> [JOBS]:
(1) In the git-p4 patch email, what does p4 deliver for files marked as utf16 that are not true utf16 files?
(2) Write a continuation of the git-p4 patch email, picking up after its last line.

From: Luke Diamand <luke@diamand.org>
To: Pete Wyckoff <pw@padd.com>
Cc: git@vger.kernel.org, Vitor Antunes <vitor.hda@gmail.com>,
Chris Li <git@chrisli.org>, Junio C Hamano <gitster@pobox.com>
Subject: Re: [PATCH 2/5] git-p4: handle utf16 filetype properly
Date: Fri, 23 Sep 2011 19:01:11 +0100 [thread overview]
Message-ID: <4E7CC967.8010502@diamand.org> (raw)
In-Reply-To: <20110918012831.GB4619@arf.padd.com>
On 18/09/11 02:28, Pete Wyckoff wrote:
> One of the filetypes that p4 supports is utf16. Its behavior is
> odd in this case. The data delivered through "p4 -G print" is
> not encoded in utf16, although "p4 print -o" will produce the
> proper utf16-encoded file.
>
> When dealing with this filetype, discard the data from -G, and
> intstead read the contents directly.
"intstead" - should be "instead", or perhaps "int32_tstead".
>
> An alternate approach would be to try to encode the data in
> python. That worked for true utf16 files, but for other files
> marked as utf16, p4 delivers mangled text in no recognizable encoding.
>
> Add a test case to check utf16 handling, and +k and +ko handling.

> [SUPPLIED ENTRIES]:
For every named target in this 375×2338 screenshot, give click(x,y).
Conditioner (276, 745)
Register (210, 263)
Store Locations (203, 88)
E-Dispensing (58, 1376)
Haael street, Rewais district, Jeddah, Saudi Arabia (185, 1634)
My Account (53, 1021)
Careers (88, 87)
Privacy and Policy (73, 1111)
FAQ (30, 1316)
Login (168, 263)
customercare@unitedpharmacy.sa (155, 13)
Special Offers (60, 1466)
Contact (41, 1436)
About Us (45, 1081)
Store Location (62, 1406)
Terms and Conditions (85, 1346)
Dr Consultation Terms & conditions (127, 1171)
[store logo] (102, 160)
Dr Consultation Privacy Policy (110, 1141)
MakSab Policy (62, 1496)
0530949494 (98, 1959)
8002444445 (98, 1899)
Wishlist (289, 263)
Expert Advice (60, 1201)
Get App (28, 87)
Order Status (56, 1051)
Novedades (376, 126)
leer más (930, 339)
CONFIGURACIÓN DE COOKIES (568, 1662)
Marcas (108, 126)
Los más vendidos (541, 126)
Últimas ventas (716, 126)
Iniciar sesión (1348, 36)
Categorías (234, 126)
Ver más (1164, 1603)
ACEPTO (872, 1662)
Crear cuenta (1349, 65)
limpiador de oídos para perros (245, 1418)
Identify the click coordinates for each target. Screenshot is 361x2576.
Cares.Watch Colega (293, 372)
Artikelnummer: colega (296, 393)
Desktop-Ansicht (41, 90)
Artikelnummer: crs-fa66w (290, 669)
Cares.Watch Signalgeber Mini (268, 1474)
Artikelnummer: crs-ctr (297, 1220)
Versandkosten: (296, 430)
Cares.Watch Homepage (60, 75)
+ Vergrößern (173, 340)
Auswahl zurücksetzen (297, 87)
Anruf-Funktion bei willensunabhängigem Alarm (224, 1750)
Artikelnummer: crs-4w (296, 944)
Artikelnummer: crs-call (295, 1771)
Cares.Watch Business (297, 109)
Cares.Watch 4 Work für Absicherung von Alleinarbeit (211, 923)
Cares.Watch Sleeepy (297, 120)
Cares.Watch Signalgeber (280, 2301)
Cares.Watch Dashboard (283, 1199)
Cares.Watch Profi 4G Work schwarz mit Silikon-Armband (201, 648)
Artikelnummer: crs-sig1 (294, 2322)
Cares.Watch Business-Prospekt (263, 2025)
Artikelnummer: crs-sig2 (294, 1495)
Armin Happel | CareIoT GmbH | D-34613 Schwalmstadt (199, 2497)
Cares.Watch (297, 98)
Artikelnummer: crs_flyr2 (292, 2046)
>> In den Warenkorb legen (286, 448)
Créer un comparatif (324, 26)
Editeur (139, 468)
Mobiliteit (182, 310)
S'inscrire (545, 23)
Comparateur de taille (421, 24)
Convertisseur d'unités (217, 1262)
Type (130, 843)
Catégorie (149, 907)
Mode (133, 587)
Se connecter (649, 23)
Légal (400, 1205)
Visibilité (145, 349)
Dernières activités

> [RESULTS FOR THE EXERCISE]:
(1) Mangled text in no recognizable encoding.

(2)
>
> Reported-by: Chris Li<git@chrisli.org>
> Signed-off-by: Pete Wyckoff<pw@padd.com>
> ---
> contrib/fast-import/git-p4 | 11 +++++
> t/t9802-git-p4-filetype.sh | 107 ++++++++++++++++++++++++++++++++++++++++++++
> 2 files changed, 118 insertions(+), 0 deletions(-)
> create mode 100755 t/t9802-git-p4-filetype.sh
>
> diff --git a/contrib/fast-import/git-p4 b/contrib/fast-import/git-p4
> index 2f7b270..e69caf3 100755
> --- a/contrib/fast-import/git-p4
> +++ b/contrib/fast-import/git-p4
> @@ -1238,6 +1238,15 @@ class P4Sync(Command, P4UserMap):
> data = ''.join(contents)
> contents = [data[:-1]]
>
> + if file['type'].startswith("utf16"):
> + # p4 delivers different text in the python output to -G
> + # than it does when using "print -o", or normal p4 client
> + # operations. utf16 is converted to ascii or utf8, perhaps.
> + # But ascii text saved as -t utf16 is completely mangled.
> + # Invoke print -o to get the real contents.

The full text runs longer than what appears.